# Pixability Data Science Technical Assessment

The goal of this exerise is to create a *basic* machine learning model that uses the criteo dataset to predict the optimal *bid price* for the next period based on the features.

The criteo dataset is located in the `data.tsv` file. 

Instructions for the assignment, including a data dictionary for the Criteo dataset, can be found in the accompanying `Pixability_Data_Science_Assesment.pdf` file.

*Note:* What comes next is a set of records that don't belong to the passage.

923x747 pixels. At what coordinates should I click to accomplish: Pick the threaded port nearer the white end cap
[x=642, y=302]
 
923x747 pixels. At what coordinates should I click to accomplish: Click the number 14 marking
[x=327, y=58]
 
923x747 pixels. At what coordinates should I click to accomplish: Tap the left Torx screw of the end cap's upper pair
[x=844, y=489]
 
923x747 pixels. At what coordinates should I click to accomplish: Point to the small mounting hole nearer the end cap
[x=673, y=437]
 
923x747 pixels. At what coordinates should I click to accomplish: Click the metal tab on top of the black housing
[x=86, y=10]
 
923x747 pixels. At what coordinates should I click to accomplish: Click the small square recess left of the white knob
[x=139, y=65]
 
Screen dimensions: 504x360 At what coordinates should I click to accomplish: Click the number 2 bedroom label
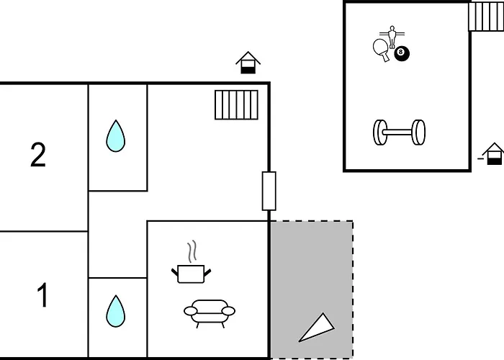coord(38,155)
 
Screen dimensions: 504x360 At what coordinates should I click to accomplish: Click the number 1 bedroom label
coord(42,295)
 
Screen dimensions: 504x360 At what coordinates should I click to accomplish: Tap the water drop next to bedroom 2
coord(116,136)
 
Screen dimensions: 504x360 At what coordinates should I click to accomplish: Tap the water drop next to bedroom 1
coord(116,311)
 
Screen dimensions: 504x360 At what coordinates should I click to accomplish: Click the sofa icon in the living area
coord(210,313)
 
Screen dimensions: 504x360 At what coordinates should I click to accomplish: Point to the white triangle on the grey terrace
coord(317,328)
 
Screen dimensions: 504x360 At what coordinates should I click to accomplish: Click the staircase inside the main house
coord(237,105)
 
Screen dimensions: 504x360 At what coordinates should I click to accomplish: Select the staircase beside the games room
coord(486,17)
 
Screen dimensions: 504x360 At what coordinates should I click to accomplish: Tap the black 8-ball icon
coord(402,53)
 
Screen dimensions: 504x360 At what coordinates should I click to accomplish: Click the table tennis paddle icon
coord(382,50)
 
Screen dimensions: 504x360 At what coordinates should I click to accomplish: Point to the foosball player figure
coord(392,37)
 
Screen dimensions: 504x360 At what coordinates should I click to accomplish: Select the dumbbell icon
coord(399,132)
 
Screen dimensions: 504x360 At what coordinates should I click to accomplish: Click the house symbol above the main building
coord(248,63)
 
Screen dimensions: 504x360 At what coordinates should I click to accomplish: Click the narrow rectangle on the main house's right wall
coord(269,192)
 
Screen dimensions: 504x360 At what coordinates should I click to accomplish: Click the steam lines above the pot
coord(192,251)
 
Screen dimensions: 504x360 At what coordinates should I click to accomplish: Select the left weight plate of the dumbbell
coord(379,132)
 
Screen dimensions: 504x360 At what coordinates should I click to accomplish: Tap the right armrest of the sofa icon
coord(228,311)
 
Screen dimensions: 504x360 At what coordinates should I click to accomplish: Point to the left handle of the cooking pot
coord(174,273)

# Findings and Conclusions

An Ordinary Least Squares Linear Regression Model is a good optimal bid predictor for this data set, but not the best predictor. The model does not satisfy the Gauss-Markov Conditions for efficiency in a linear estimator. dodel adjusted $ R^2 $ was only 0.104 but $ RMSE $ was very good, only off on average by a fifth of a cent. The model errors will be very sensitive to inputs outside of a normal standard deviation.

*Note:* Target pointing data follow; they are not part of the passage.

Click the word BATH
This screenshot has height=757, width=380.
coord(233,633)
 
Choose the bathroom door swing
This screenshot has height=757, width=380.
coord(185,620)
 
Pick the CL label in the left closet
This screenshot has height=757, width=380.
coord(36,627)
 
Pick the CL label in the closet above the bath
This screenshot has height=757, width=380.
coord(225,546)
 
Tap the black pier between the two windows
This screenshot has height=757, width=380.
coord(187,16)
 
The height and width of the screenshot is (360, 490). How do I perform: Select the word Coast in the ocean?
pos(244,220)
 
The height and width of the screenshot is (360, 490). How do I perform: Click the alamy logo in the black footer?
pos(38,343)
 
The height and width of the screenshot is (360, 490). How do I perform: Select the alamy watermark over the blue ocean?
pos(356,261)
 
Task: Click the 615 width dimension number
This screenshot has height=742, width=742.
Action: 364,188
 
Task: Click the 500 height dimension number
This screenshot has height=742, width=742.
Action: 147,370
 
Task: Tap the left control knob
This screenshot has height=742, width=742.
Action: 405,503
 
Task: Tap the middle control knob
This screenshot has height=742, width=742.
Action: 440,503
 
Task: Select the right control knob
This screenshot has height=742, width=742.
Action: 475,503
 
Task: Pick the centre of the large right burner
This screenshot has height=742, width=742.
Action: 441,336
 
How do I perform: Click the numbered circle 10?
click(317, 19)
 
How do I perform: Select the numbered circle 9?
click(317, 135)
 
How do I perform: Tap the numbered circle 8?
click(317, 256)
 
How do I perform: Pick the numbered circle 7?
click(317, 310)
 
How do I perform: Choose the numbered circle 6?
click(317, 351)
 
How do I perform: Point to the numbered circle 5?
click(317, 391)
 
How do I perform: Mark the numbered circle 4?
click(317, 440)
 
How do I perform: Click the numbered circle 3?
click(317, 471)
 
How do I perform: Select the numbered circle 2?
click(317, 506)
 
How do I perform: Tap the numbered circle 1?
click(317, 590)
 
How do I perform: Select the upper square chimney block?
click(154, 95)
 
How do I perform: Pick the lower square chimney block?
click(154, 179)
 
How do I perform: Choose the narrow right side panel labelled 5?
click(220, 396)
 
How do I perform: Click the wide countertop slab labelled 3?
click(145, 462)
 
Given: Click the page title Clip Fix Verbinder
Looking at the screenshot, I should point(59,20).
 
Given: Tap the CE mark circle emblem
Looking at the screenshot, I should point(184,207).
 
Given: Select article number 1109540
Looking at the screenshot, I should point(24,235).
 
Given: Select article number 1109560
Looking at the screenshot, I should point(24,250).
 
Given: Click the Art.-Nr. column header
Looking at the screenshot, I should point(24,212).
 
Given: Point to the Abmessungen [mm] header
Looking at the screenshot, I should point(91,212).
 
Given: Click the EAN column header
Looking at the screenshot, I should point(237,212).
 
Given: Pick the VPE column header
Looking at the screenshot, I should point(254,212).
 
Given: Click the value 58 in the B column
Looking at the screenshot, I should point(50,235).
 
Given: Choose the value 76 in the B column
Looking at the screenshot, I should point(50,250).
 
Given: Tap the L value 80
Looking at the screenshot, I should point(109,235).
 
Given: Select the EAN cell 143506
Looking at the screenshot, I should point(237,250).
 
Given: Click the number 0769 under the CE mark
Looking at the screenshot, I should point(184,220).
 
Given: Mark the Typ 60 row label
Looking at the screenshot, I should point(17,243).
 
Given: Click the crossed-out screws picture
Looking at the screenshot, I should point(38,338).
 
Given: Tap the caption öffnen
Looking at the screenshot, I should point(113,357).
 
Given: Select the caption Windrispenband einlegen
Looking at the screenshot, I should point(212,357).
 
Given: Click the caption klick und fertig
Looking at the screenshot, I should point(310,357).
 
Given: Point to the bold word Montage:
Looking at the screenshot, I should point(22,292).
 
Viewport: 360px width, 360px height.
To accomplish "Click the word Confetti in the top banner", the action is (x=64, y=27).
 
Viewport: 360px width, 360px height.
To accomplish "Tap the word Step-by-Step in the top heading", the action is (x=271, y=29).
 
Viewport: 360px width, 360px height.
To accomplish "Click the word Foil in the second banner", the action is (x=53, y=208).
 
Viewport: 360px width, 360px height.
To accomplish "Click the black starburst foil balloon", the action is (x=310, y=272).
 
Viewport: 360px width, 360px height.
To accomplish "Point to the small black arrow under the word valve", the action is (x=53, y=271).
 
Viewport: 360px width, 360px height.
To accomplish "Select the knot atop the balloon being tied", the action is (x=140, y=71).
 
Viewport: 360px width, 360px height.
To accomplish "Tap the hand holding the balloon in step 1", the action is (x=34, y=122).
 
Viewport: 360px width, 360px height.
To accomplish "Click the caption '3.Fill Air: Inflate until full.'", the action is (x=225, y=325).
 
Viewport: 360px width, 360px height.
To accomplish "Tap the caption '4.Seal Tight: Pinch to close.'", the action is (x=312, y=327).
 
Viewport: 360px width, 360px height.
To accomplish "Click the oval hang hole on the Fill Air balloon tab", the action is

    Train rmse: 0.0020056291132341726    
    Test rmse: 0.0020011741446683117   
    

# Methodology

The experiment was conducted as follows:

1. Load the dataset into memory
2. Explore the dataset
3. Clean and tidy the dataset
4. Select features to train the model.
5. Train the model and test for gauss markov conditions.  
6. Calculate model metrics ($ R^2, RMSE $)  

# Recommended Follow Up

1. Explore other non-linear models as they may provide better results. Models such as Random Forests, Decision-Trees, KNearestNeighbors, or a Deep Learning model will likely perform well.
2. Perform additional grid-searching or dimensionality reduction around feature selection.
3. Explore transforming the target variable to potentially address homosckedasticity issues. 
4. Build a model to forecast the seasonal/trend component of the cost to be used in an ensemble in making predictions.

## 1. Loading the DataSet

Because this is large data, we will only pull a sample of 1000 rows to explore some of the data values and make decisions as to how to clean/tidy the data.

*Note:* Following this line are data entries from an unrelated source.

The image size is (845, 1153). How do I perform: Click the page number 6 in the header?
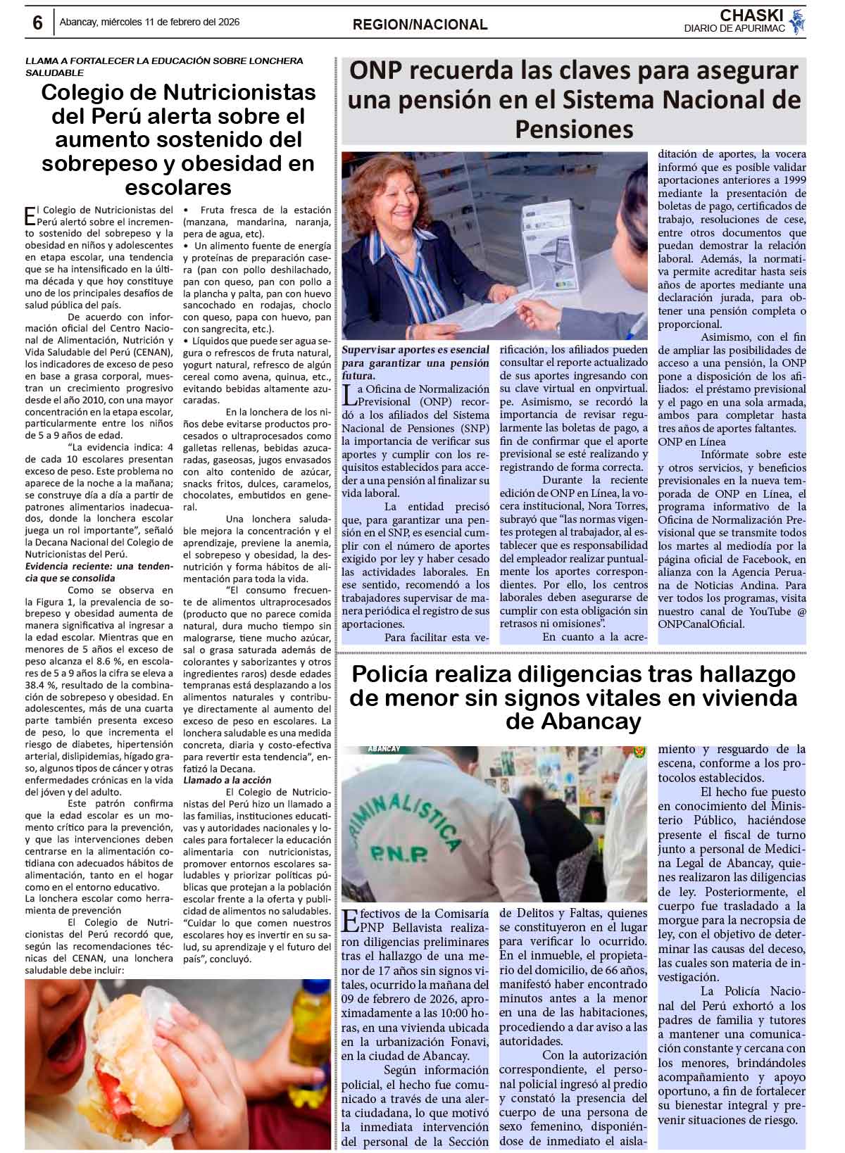[x=37, y=23]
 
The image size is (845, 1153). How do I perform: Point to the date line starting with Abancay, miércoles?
[x=149, y=22]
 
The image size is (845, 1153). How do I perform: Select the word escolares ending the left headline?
[x=178, y=187]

First we install some packages.


In [None]:
!pip install prince
!pip install sklearn
!pip install seaborn
!pip install matplotlib
!pip install statsmodels

In [None]:
import pandas as pd

data_sample = pd.read_csv('data.tsv', sep='\t', nrows=1000)
data_sample.info()

## 2. Explore the Data

We can explore the sample data to get a look at some of the values, and some of the ranges of values.

In [None]:
pd.set_option('display.max_columns', None)
data_sample.head()

Lets look at some of the possible value ranges:

In [None]:
data_sample.describe()

## 3. Clean and Tidy the DataSet

Since the data is timeseries and sorted by timestamp, we cannot run any exploratory plots on the data just yet. Instead, let's import the data into chunks and process it so that we can eliminate columns that are not necessary and try to fit the full data in memory.  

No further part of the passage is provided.